In the past two weeks, this book has done good work in the world. (Okay, in all fairness…has helped ME do good work in the world!)
I’m a once-a-week Reading Specialist at each of the three sites of our community resource center’s after school program. The first week of May, we had a whole-group read aloud and then in small groups, folded zines that would be the container for our own poems, which we would write the following week.
My young friends and I have a ritual for reading picture books. We examine the dust jacket, opening the book wide to see if the cover illustration spans the entire cover (our favorite), or if there’s an important nugget from the book on the back cover. In the case of How to Read a Poem, there is this nugget that we watched for as we read:
“The words have been waiting to slide down your pencil.”
Next, I lift the dust jacket so we can see if the cover illustration is the same. (Our favorites have a different cover illustration!) Then, we examine the end papers, which, for How to Read a Poem, show the alphabet, and which were the source of a lively discussion:
Me: Melissa Sweet chose the alphabet for the endpapers. These letters are everything you need to make the words for your poems!
Child 1: There’s no A!
Me: I noticed that. I wonder why she…
Child 2: There’s the A! It’s really big!
And then, just like the best optical illusions, the A showed itself to all of us. Now I can’t unsee it!
Before I began reading at one site, one of my youngest friends asked, “But what IS poetry?” After praising him for his insightful question, I quoted Kwame’s back matter. He quotes a third grader’s response to this very question:
“Poetry is an egg with a horse inside it.”
This led to a discussion about what makes poetry poetry: it gets to break rules, it doesn’t have to make the kind of sense we expect, it’s short, and yes it sometimes rhymes and has a form like haiku or acrostic or limerick, but mostly it gets to be whatever it wants to be.
Kwame’s book reinforces these ideas (and Melissa Sweet’s illustrations are just as much a poem as his words). His poem-text hits the notes of wonder, listening to the world, using imagination, playing with words (“…a cotton candy cavalcade of sounds”), accessing both joy and sorrow, and becoming “a voice with spunk.” The book ends with the invitation, “Now show us what you’ve found.”
Here is some of what we found this week:
“Inspiration is everywhere
you just need to look.”
“Lonch youere self to the
MOON with your jet pack
in the air
let my dreams
to my hands.”
“There is magic falling
all around us growing tall
roped into our life
like how forks
are roped to food
open your door
and let in the wind
let it go in and out”
is made of
So. Much. Fun.
Here’s wishing you joyful poetry writing!
Robyn has the Mother’s Day edition of Poetry Friday at Life on the Deckle Edge. Happy Mother’s Day to all the men and women and non-binaries who nurture small humans, fur babies, gardens, and the world.

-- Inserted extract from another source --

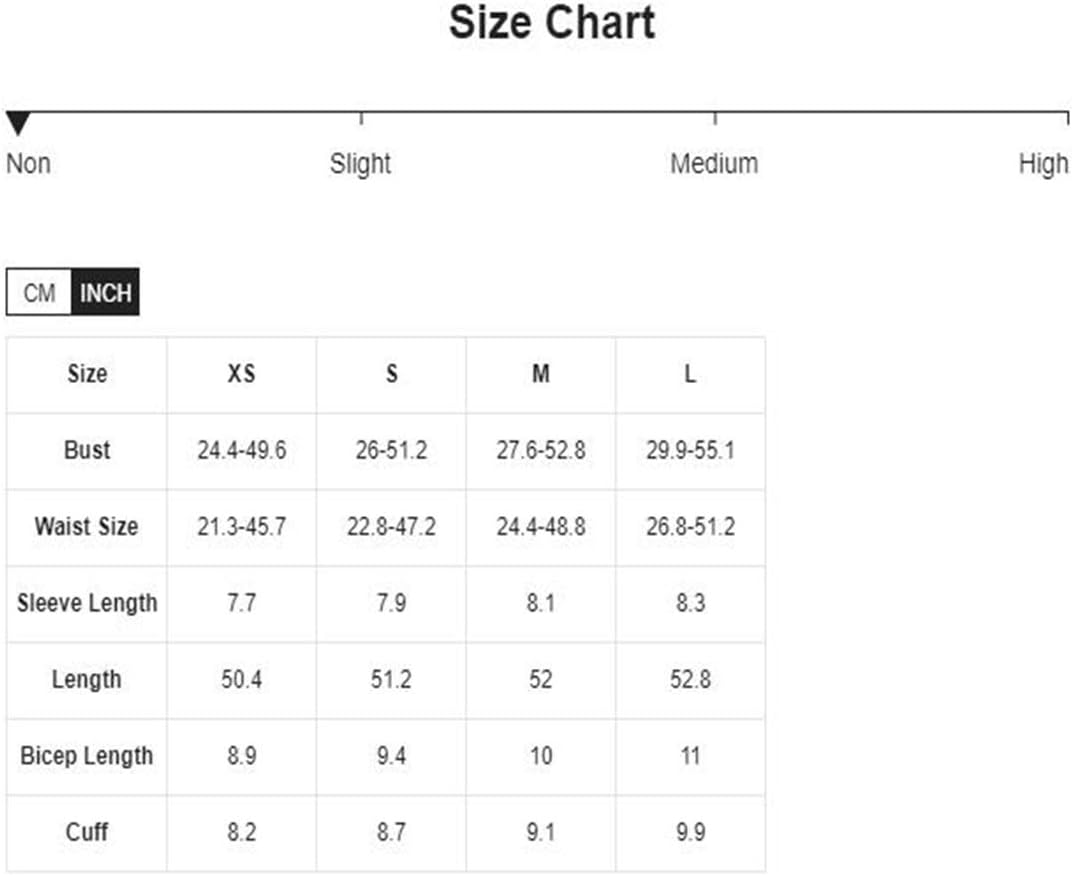Viewport: 1072px width, 876px height.
Task: Click the L length value 52.8
Action: click(x=691, y=680)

16 thoughts on “Poetry Friday: How to Write a Poem”
It truly is a wonderful book and I so enjoyed hearing how you shared it with your young friends. Sounds like all of you are enjoying those after school sessions so much!
Okay, well, now there HAS to be an issue of WHISPERshout Magazine dedicated to your kids’ zines! It is soooo fun hearing expert teachers of poetry at work!
“open your door
and let in the wind
let it go in and out”
And now I must go and lonch meyself!
I love this book so much! Thanks for sharing it here and including the ways the students found poetry. What fun experiences you are having with them!
I love the snippets you shared! Thank you and Kwame/Melissa’s book for the poetry love you’re spreading. I can’t wait to enjoy this one.
I love these so much! ❤
I love the book, too, Mary Lee, & only wish I could use it with kids as you are. And I love your post describing all the moments exploring “words”! And then, their own words. Thank you, thank you!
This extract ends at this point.